Adults who have hearing aids fitted are offered a follow‑up appointment with the audiology service 6 to 12 weeks after their hearing aids are fitted. They can go to the appointment in person, or have it by telephone or electronic communication such as email or messaging. At the appointment their hearing aids will be checked and their personalised care plan updated. The healthcare professional will ask about any problems with the hearing aids and give advice and support, if needed, to help the person use them.

Source guidance

Hearing loss in adults: assessment and management (2018) NICE guideline NG98, recommendation 1.7.1

Definition of terms used in this quality statement

Audiology appointment

At the follow‑up audiology appointment for adults with hearing aids:

  • Ask the person if they have any concerns or questions.

  • Address any difficulties they have with inserting, removing or maintaining their hearing aids.

  • Provide information on communication, social care or rehabilitation support services if needed.

  • Tell the person how to contact audiology services in the future for aftercare, including repairs and adjustments to accommodate changes in their hearing.

  • Ensure that the person's hearing aids and other devices meet their needs by checking:

    • the comfort, sound quality and volume of hearing aids, including microphone and noise reduction settings, and fine-tuning them if needed

    • hearing aid cleaning, battery life and use with a telephone

    • use of assistive listening devices

    • hours the hearing aid has been used, if shown by automatic data logging.

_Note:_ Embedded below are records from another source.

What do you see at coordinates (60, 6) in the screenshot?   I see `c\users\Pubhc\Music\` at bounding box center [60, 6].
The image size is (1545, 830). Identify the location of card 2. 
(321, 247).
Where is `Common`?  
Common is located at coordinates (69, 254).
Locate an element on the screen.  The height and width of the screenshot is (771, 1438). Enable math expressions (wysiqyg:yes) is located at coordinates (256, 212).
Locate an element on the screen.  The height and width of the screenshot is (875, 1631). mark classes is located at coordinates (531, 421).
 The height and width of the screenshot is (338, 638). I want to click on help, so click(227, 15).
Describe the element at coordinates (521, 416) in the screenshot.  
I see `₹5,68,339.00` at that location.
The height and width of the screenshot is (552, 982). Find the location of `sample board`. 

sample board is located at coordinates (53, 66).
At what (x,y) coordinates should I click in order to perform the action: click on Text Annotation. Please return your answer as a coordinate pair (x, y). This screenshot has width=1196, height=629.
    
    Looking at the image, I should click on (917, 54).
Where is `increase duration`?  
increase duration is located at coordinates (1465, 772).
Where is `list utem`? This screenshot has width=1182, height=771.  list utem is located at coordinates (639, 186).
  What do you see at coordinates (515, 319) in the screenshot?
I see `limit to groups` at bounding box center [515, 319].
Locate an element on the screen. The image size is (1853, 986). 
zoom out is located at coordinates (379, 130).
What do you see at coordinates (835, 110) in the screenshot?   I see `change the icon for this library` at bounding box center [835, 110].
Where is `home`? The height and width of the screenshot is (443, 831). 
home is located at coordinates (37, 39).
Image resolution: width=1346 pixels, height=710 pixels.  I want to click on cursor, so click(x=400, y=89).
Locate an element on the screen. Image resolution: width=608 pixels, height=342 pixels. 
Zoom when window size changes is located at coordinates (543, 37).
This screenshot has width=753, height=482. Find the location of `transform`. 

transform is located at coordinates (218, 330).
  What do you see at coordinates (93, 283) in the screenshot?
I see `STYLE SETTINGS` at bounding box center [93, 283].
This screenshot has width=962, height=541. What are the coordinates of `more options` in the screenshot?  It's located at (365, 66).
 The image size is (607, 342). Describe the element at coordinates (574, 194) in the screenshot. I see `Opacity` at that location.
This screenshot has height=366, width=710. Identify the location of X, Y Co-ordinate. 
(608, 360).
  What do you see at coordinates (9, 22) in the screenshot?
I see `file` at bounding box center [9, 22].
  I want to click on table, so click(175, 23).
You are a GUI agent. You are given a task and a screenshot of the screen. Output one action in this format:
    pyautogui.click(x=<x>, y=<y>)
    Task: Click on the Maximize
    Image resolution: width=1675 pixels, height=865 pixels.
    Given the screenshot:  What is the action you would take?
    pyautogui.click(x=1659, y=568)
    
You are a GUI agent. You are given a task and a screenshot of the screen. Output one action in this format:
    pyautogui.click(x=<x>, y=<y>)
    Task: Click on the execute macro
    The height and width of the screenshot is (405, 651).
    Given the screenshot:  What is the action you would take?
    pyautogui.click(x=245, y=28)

  • Review the goals identified in the personalised care plan and agree how to address any that have not been met (for information on the personalised care plan, see recommendation 1.5.2).

  • Update the personalised care plan and provide them with a copy.

[NICE's guideline on hearing loss in adults, recommendation 1.7.2]

Equality and diversity considerations

Healthcare professionals should adapt their communication style at the follow-up appointment to the hearing needs of the person with hearing loss. They should ensure that communication is effective enough to discuss any concerns or questions the person has about their hearing aids, resolve difficulties at an early stage and review the goals identified in the personalised care plan.

For people with additional needs related to a disability, impairment or sensory loss, information should be provided as set out in NHS England's Accessible information standard.